Chinkara is a Large Language Model (LLM) and has a goal of being an accurate and coherent model running on consumer hardware. The model is part of MaralGPT project, where we try to make LLMs more affordable for users, enthusiasts and researchers.
Chinkara 7B is a Large Language Model trained on timdettmers/openassistant-guanaco dataset based on Meta's brand new LLaMa-2 with 7 billion parameters using QLoRa Technique, optimized for small consumer size GPUs.
Model | Notebook | Description |
---|---|---|
chinkara-7b | This is the smallest model of the family, trained on LLaMa-2 7B | |
chinkara-7b-improved | This is the same as the previous model, with minor changes. See changelogs to understand the difference. |
2023-07-28
: Today chinkara-7b-improved uploaded to Huggingface. This model is still trained on Guanaco dataset, but it has better and more coherent results.- safety is now an issue in this model. This model won't answer to questions regarding illegal stuff (for example, you can't ask this model for a forbidden recipe or something like that.)

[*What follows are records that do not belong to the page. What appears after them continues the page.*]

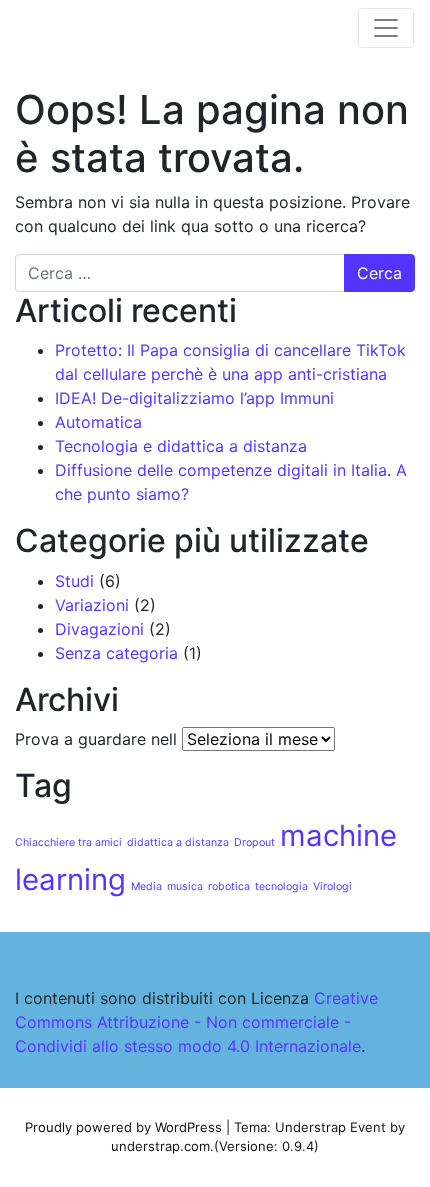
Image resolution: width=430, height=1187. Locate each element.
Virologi (332, 886)
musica (185, 886)
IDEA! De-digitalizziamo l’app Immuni (194, 398)
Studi (74, 581)
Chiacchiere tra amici (68, 842)
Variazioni (92, 605)
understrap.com (160, 1146)
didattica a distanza (178, 842)
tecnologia (281, 886)
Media (146, 886)
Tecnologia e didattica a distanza (181, 446)
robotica (229, 886)
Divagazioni (99, 629)
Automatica (98, 422)
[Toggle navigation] (386, 28)
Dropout (254, 842)
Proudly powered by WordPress (123, 1127)
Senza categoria (116, 653)
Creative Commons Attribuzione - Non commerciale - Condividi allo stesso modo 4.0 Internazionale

NOTE: This part is for the time you want to load and infere the model on your local machine. You still need 8GB of VRAM on your GPU. The recommended GPU is at least a 2080!
pip install -U bitsandbytes
pip install -U git+https://github.com/huggingface/transformers.git
pip install -U git+https://github.com/huggingface/peft.git
pip install -U git+https://github.com/huggingface/accelerate.git
pip install -U datasets
pip install -U einops
import torch
from peft import PeftModel
from transformers import AutoModelForCausalLM, AutoTokenizer, BitsAndBytesConfig
model_name = "Trelis/Llama-2-7b-chat-hf-sharded-bf16"
adapters_name = 'MaralGPT/chinkara-7b-improved'
model = AutoModelForCausalLM.from_pretrained(
model_name,
load_in_4bit=True,
torch_dtype=torch.bfloat16,
device_map="auto",
max_memory= {i: '24000MB' for i in range(torch.cuda.device_count())},
quantization_config=BitsAndBytesConfig(
load_in_4bit=True,
bnb_4bit_compute_dtype=torch.bfloat16,
bnb_4bit_use_double_quant=True,
bnb_4bit_quant_type='nf4'
),
)
model = PeftModel.from_pretrained(model, adapters_name)
tokenizer = AutoTokenizer.from_pretrained(model_name)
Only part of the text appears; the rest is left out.